* _WHAT IS BEING ASKED_
Quote the data exactly, first line to the line containing "The width and height of the screenshot is (669, 456).", with no pictures.

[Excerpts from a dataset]
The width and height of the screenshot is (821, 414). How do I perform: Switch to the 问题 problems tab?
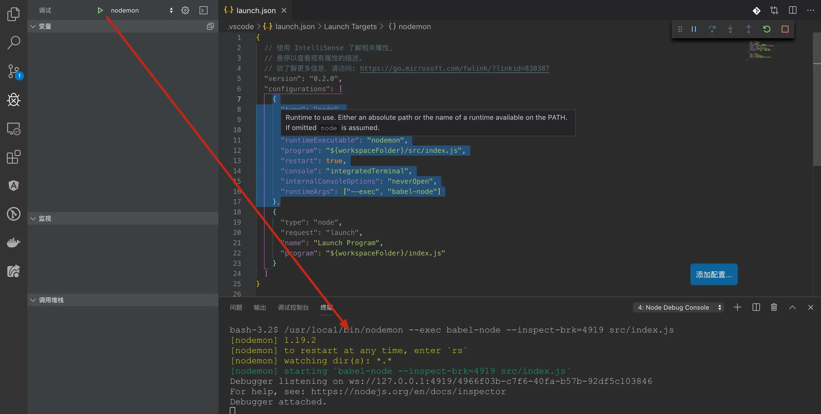(236, 308)
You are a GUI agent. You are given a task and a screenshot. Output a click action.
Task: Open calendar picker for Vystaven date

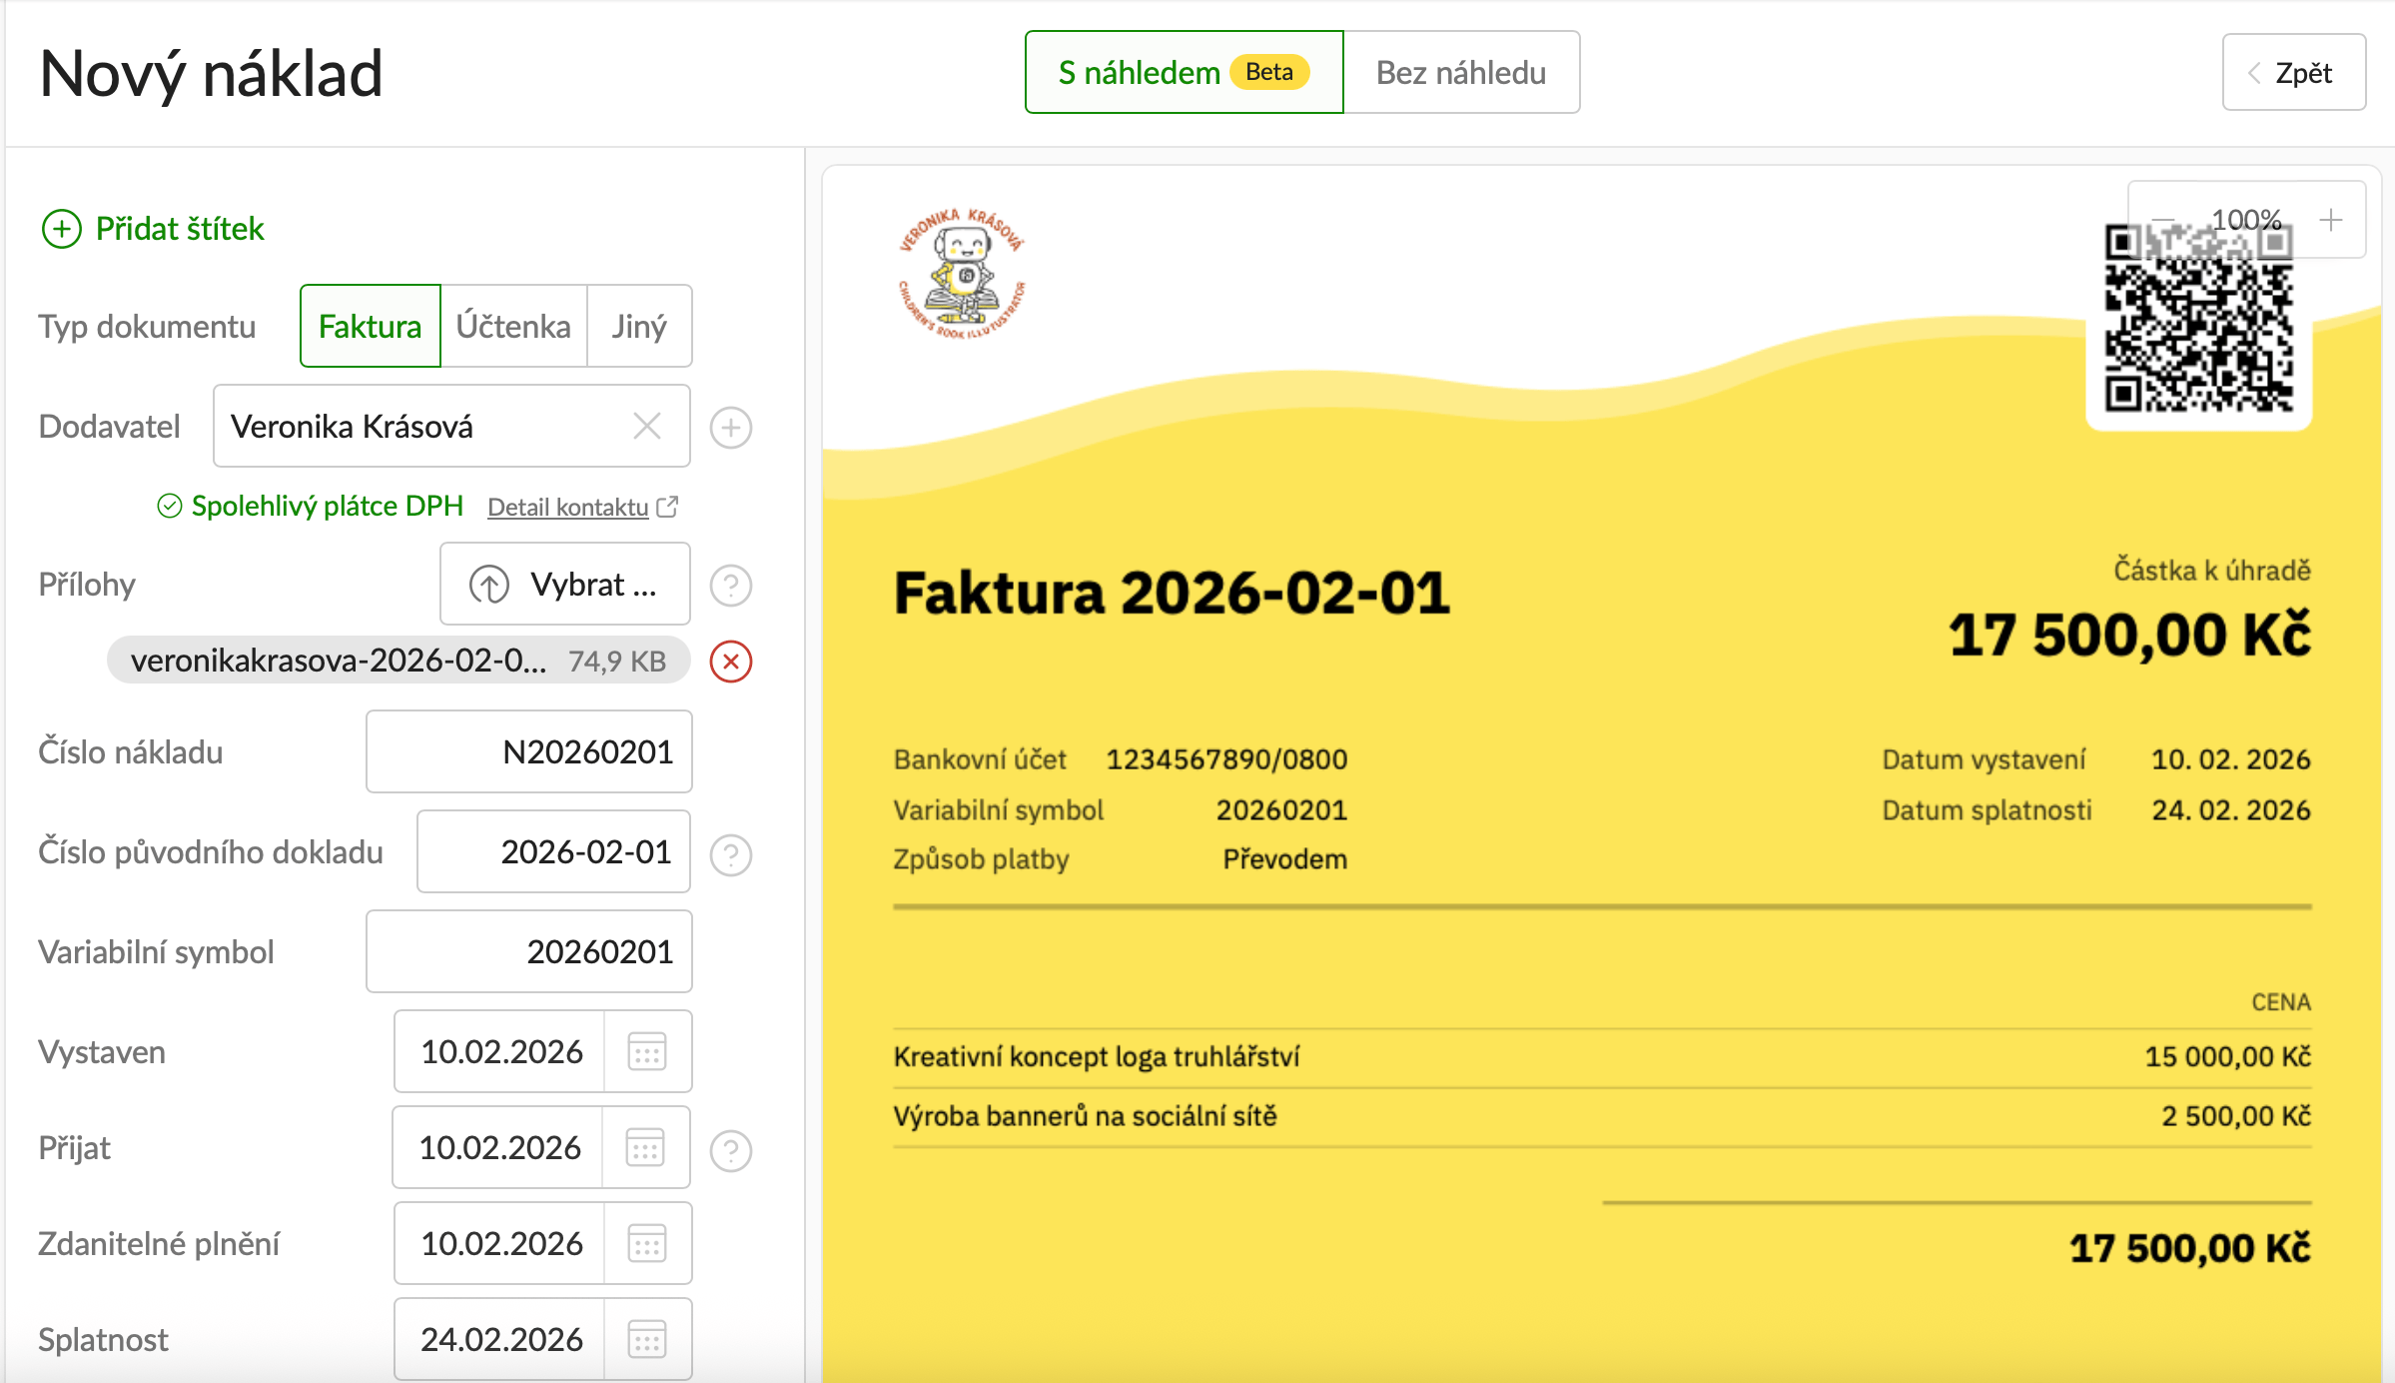[647, 1052]
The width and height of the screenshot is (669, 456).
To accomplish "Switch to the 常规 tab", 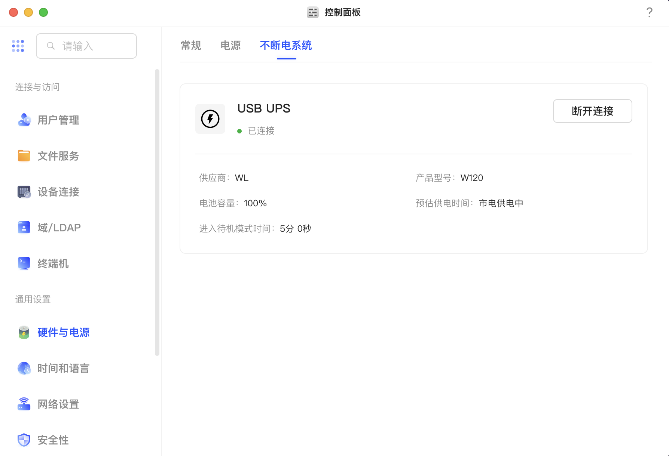I will [x=190, y=45].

* _PROBLEM SOLUTION_
The width and height of the screenshot is (821, 414). How do I perform: Switch to the 问题 problems tab?
(236, 308)
You are a GUI agent. You are given a task and a screenshot. Output a click action.
Task: Open calendar picker for Vystaven date

[647, 1052]
The width and height of the screenshot is (669, 456).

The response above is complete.